**OBJECTIVE 1**
Copy the rows word for word, starting at the line that contains "How do I perform: Open" and ending at the line that contains "(x=1026, y=381)". Include both of those lines and leave out the pictures.

>> begin TEXT

CS61061: Data Analytics

Class timing

Autumn Semester 2024
Wednesday: 12:00 - 12:55 PM | Thursday: 11:00 - 11:55 AM | Friday: 9:00 - 10:55 AM

Venue

NR411 (Nalanda Classroom Complex)

MS Teams

Please join the Teams channel through this link.

Reading materials

  • Introduction to Data Mining (2nd Ed.) by Pang-Ning Tan, Michael Steinbach, Anuj Karpatne and Vipin Kumar.
  • Data Mining: The Textbook by Charu Aggarwal.
  • Python for Data Analysis by Wes McKinney.
  • Lecture slides and relevant online tutorials.

Tentative course content

  1. Data Collection and Preprocessing
    • Data collection methods
    • Different types of data
    • Data quality and preprocessing techniques
    • Handling missing data, outliers, and noise
    • Data transformation and normalization
  2. Exploratory Data Analysis
    • Descriptive statistics
    • Data visualization techniques
    • Identifying patterns and trends
    • Tools: Pandas, Matplotlib, Seaborn
  3. Classification Techniques
    • Decision trees
    • k-Nearest Neighbors (k-NN)

>> end TEXT
>> begin DATA RECORDS

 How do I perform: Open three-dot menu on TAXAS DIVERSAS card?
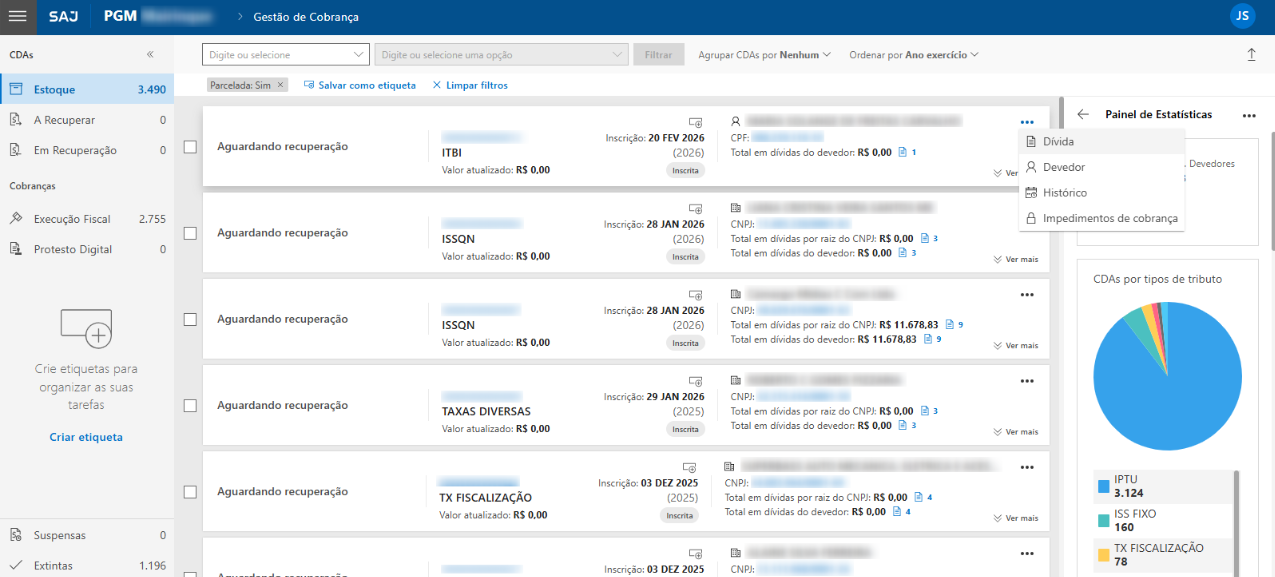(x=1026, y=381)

>> end DATA RECORDS
>> begin DATA RECORDS

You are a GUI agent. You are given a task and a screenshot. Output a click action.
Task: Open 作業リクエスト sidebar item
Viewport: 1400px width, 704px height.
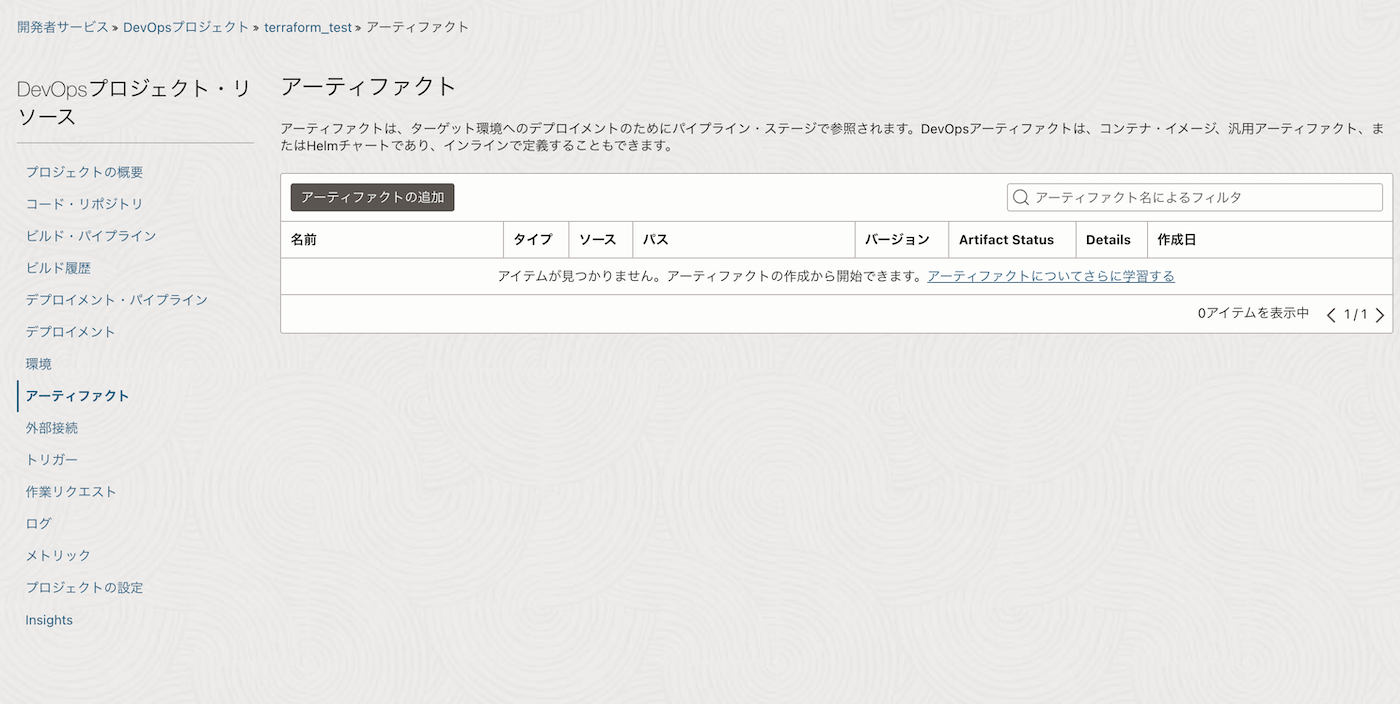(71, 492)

>> end DATA RECORDS
>> begin DATA RECORDS

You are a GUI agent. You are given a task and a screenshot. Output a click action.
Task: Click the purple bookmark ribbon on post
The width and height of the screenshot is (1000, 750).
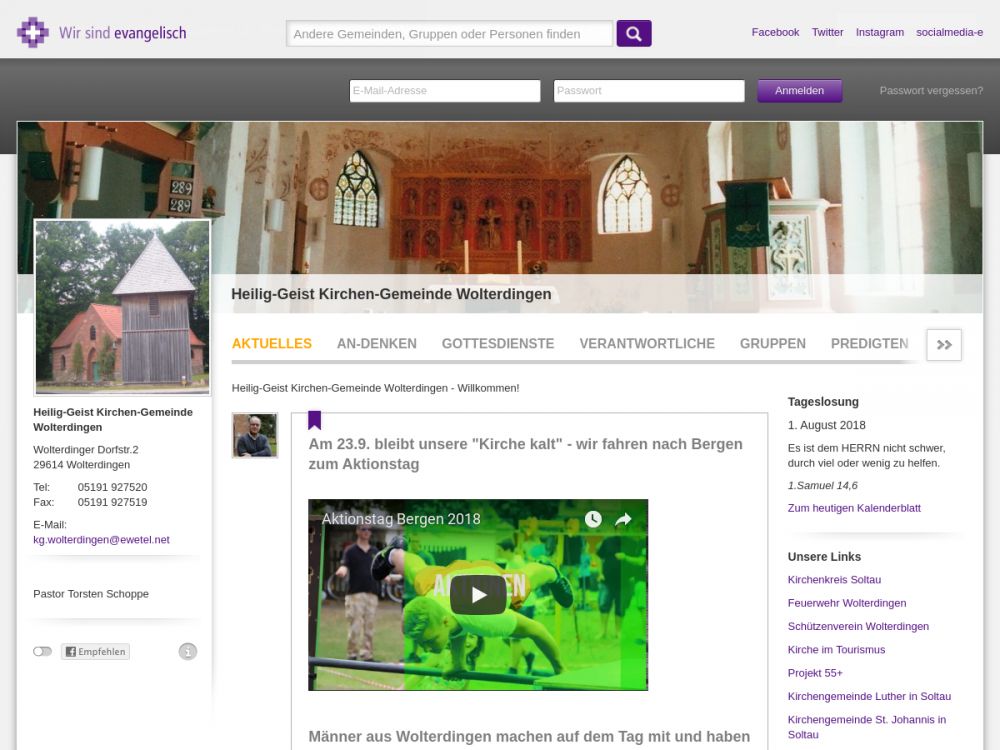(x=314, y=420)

>> end DATA RECORDS

**OBJECTIVE 2**
Where does the Data Analytics course page say the class meets?

**TASK ANSWER 1**
 How do I perform: Open three-dot menu on TAXAS DIVERSAS card?
(x=1026, y=381)

**TASK ANSWER 2**
NR411 (Nalanda Classroom Complex)